### [What to work on]
Across the listing below, work out how many lines include the word "agent". Give the number alone.

### [Study material]
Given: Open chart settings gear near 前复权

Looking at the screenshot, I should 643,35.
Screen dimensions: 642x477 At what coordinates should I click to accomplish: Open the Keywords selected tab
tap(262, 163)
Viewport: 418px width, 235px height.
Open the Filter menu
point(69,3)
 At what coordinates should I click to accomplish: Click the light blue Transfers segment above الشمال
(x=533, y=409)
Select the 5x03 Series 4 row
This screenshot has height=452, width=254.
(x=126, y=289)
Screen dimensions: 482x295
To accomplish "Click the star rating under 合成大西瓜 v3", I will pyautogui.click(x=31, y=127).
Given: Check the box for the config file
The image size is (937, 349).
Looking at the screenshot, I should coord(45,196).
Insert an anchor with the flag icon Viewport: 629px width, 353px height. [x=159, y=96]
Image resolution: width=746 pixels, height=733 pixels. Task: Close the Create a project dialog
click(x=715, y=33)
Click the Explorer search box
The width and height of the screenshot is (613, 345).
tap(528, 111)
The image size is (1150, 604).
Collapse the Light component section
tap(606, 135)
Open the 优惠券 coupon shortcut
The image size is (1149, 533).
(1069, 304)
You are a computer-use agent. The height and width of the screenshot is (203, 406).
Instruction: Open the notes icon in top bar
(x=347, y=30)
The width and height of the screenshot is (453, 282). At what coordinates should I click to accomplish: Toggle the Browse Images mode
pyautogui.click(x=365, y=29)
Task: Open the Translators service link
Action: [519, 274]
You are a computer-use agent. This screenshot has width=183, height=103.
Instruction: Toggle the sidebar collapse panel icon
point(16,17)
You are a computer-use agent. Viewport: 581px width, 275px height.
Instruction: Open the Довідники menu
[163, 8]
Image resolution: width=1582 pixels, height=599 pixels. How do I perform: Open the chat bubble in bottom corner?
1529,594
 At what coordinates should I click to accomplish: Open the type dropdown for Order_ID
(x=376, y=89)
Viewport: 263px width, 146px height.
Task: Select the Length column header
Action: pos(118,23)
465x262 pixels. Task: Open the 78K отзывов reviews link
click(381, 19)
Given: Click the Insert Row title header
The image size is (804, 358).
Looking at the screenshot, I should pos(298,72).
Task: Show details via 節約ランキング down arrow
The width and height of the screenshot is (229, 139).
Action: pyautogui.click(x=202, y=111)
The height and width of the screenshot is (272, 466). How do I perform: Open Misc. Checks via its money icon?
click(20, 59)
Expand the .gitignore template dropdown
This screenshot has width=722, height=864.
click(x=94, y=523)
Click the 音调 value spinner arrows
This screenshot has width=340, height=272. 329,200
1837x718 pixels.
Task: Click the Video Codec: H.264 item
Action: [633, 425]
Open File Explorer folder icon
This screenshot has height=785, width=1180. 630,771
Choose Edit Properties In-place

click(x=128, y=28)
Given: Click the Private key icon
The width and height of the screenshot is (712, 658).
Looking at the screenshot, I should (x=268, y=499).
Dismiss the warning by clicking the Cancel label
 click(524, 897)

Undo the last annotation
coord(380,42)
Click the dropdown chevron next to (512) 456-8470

### [Your solution]
3